As well as a cure, I believe early and correct diagnosis is key, and inspired by TimBowPSP [healthunlocked.com/psp/post...], here is my story.

After my speech became slurred and hesitant In November 2023 I was chatting to my niece over Christmas (who was then a Speech and Language Therapist attached to the NHS) who suggested the possibility of a mini-stroke (my falls due to imbalance started at least two years earlier, which I initially put down to just getting old). She persuaded me to see my GP, who arranged a visit to TIA (Transient ischaemic attack) clinic at my local hospital. The TIA doctor gave me an MRI scan and as she suspected PSP, she referred me to her colleague who 2 months later, in May 2024 confirmed the diagnosis of "Progressive supranuclear palsy with elements of a left Corticobasal syndrome" - I'm assuming this means I have sub-type/variant PSP-CBS? When I have my six-monthly follow-up in February 2025, this question is top of my list of questions to ask. I'm beginning to learn that actual symptoms may vary between variants.
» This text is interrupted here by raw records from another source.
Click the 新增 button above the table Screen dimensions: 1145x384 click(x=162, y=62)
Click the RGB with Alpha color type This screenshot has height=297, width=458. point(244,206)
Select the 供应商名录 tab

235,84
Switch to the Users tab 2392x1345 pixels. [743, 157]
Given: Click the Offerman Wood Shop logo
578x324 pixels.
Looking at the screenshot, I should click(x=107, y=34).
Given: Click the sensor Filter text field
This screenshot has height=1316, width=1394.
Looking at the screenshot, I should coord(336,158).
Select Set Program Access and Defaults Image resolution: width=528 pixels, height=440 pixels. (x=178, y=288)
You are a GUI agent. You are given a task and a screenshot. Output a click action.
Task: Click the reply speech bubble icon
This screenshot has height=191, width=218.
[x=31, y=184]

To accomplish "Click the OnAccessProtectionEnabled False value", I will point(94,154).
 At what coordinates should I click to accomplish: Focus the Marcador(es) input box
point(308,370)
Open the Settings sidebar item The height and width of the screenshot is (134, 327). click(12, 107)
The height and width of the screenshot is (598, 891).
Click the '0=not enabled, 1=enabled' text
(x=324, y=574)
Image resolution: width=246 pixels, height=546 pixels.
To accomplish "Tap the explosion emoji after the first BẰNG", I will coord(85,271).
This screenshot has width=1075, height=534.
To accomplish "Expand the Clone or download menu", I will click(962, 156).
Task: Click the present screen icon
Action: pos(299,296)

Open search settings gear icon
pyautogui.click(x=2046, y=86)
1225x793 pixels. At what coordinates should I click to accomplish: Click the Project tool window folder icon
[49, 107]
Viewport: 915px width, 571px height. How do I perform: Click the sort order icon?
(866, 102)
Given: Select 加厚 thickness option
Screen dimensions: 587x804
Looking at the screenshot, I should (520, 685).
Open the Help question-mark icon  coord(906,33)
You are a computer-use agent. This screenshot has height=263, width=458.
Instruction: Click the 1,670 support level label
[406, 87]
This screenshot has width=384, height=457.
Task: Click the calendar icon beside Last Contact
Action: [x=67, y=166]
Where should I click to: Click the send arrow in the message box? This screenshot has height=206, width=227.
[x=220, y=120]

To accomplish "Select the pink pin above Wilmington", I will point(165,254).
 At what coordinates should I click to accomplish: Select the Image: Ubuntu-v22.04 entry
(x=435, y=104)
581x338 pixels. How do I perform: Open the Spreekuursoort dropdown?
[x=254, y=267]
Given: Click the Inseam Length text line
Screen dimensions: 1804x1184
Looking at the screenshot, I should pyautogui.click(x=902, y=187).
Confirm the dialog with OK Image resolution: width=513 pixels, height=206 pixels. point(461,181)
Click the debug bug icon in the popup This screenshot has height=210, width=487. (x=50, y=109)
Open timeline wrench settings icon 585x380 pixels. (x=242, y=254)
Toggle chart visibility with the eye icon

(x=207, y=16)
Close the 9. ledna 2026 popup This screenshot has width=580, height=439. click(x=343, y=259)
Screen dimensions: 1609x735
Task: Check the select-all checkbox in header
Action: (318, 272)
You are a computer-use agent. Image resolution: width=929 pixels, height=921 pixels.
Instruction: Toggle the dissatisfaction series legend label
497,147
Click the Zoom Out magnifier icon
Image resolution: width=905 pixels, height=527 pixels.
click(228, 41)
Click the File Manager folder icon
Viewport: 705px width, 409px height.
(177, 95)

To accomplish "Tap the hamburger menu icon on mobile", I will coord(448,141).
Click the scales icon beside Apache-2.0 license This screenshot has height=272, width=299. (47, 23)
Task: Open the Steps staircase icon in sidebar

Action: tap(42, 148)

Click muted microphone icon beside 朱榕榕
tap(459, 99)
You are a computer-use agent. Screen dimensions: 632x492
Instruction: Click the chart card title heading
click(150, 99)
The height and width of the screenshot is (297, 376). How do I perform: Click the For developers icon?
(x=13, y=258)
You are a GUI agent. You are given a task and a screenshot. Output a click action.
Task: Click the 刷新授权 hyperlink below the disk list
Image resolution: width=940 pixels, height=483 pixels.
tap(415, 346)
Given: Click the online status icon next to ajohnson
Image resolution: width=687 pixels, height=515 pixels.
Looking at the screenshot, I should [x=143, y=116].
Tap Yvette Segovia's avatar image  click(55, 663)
To this end, I would be grateful if, where known, patients and carers would always include the variant when they talk about PSP.

Thus, unlike many others on this forum, I was initially came through a mis-diagnosis of a mini-stroke as opposed to the Parkinson's route. I am forever grateful to the TIA specialist who mistakenly thought I fell over backwards (if anything I tend to fall to my weaker left side) as this possibly shortened the correct PSP diagnosis. TIP: if you suspect imbalance leading to falls, especially in connection with the involuntary movement of the head when asked to look up or down or left or right (something I also suffer from), insist on an MRI scan straight away, and if necessary, ask ask for second opinion. (Loss of balance and falling affects many people with Parkinson’s and the problem tends to increase over time. But everyone’s experience of Parkinson’s is different, so you may not have these difficulties.)

Memory: My memory has always been bad. But I retain a lot of historical knowledge and always do well in (TV) quizzes.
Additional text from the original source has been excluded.